Feedback – A Thought

I met with a couple of young writers a few weeks back. They’d completed two drafts, each event accompanied by a sense of fulfilment and great achievement. And after each draft, they’d met with someone like their reader or script consultant or mentor, and their pride and joy, their fruit of sleepless nights, arguments, compromises and exhilarating flights of co-writing, was taken apart in front of their eyes.

They admitted that maybe they were floundering a little. After a few carefully worded questions, I could see they were angry, too. It’s all so bloody personal, they said tightly.

No, it’s not, I told them. It’s never about you. It’s about what you’ve written. Whereupon I joined their reader, et al, in field-stripping their script, along with the following spiel.

Having been on the receiving end of feedback and notes countless times, -. There – right there: ‘on the receiving end’.

That’s the wrong way to look at it: readers don’t have it in for you the writer. They want to like what you given them.
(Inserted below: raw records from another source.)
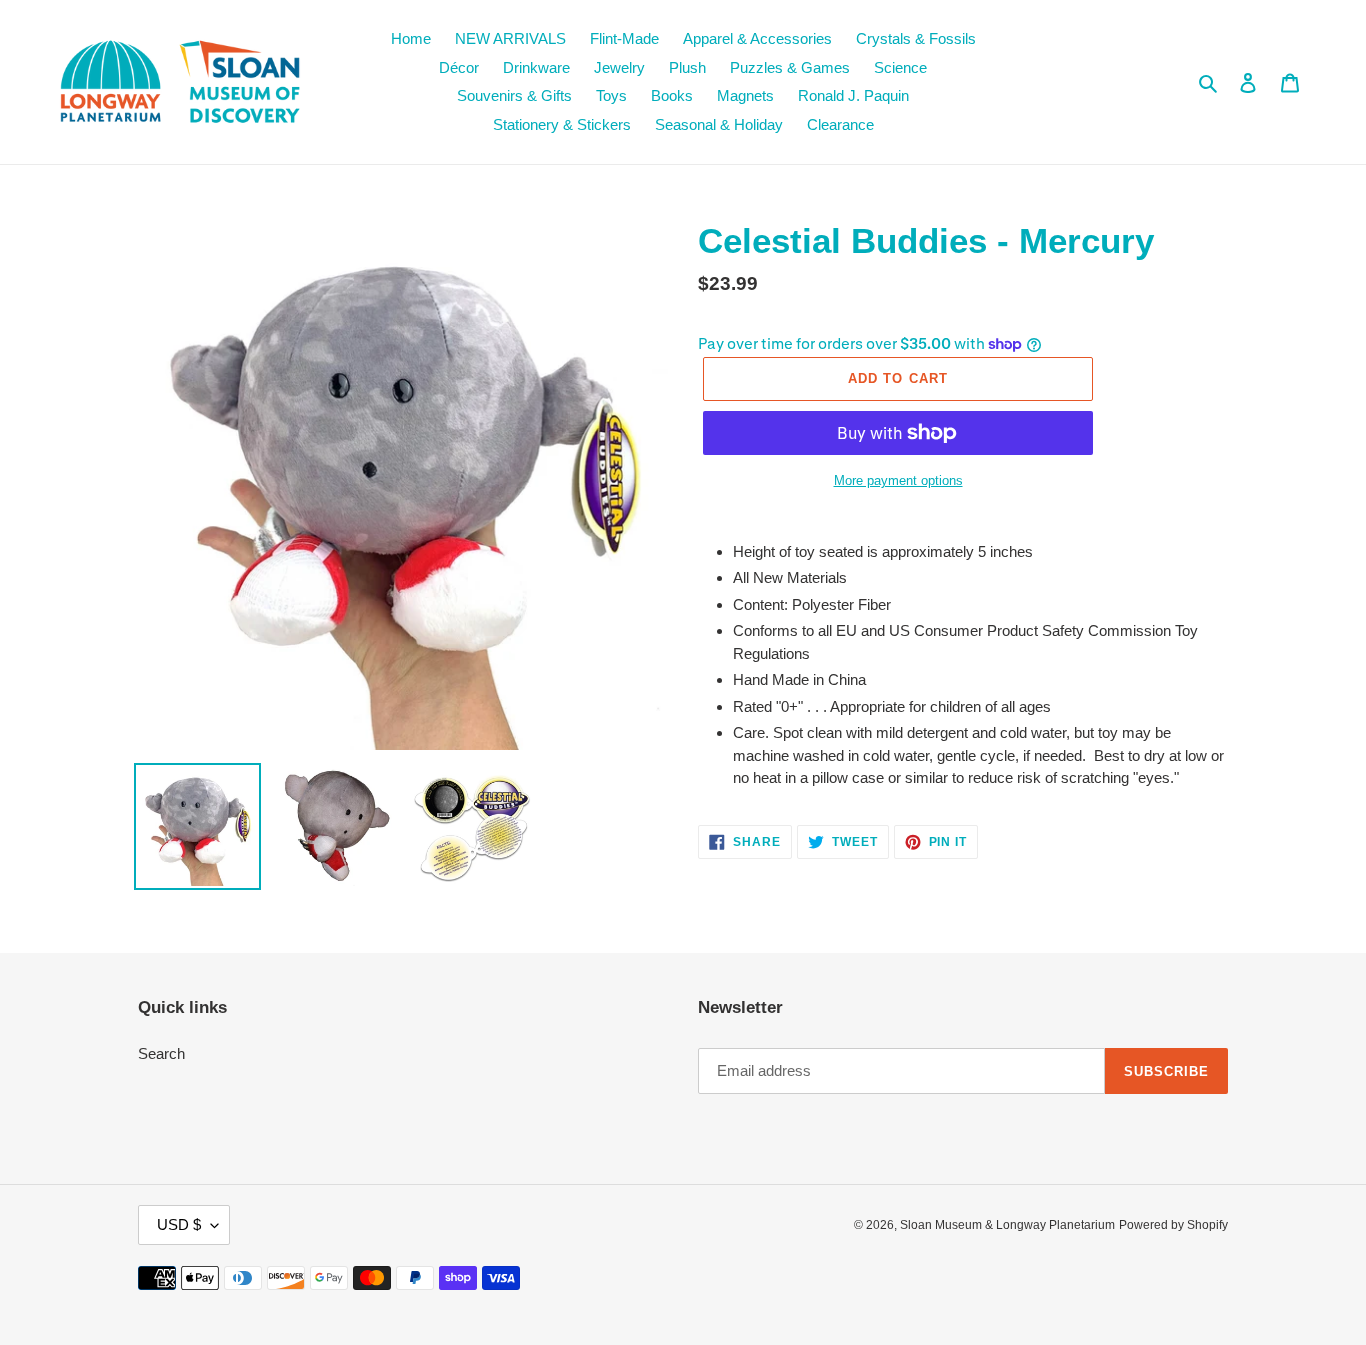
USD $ (179, 1224)
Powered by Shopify (1173, 1225)
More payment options (898, 480)
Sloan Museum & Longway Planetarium (1007, 1225)
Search (161, 1053)
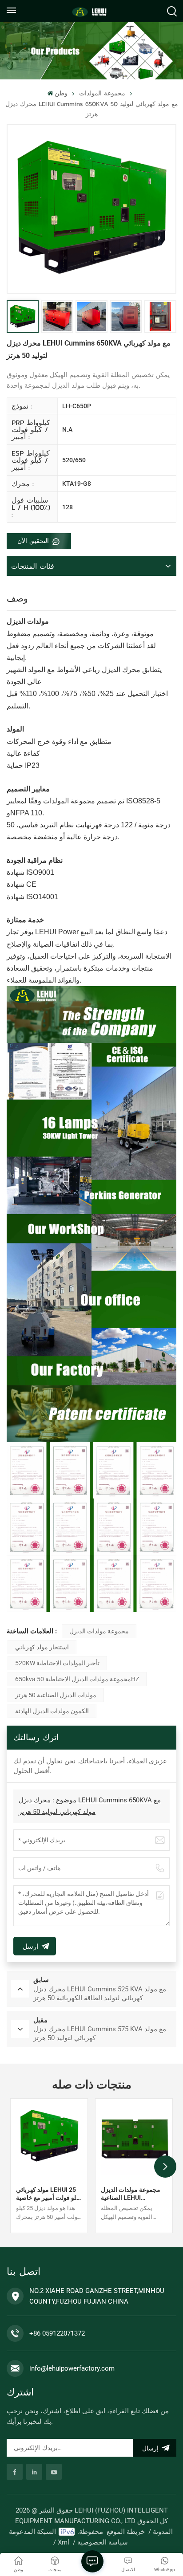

It takes no effort at all to declare a script brilliant or needs work or sucks, and hang up walk away.

A reader – a true reader – puts in time and thought into studying your script. As a nail-gnawing writer awaiting feedback, all you might see of this reading process is the report, laying out what works (and what doesn’t), and most importantly, why it works (or doesn’t).

When I’m wearing my reading hat, the better (or worse) the script, I can turn it around in a few hours; but if it’s damaged (but not irrevocably), or passionate (but muddled), I can easily spend double that time on it. You want numbers? Okay. Let’s say, for a better (or worse) kind of script, it takes me an hour or so to read it, another hour to mull it over, then an hour to formulate what I’m going to say to the writer. That’s three hours minimum that I’m not writing. And if it’s not better (or worse)… don’t tell my manager.

Anyway, back to our young writers where, after I’d laid their script bare, they said, Okay. Um. Thanks. After a few more carefully worded questions, however, I got them started on disputing my feedback.

That’s the spirit! I cried in my besht Connery voishe – but that’s for another post.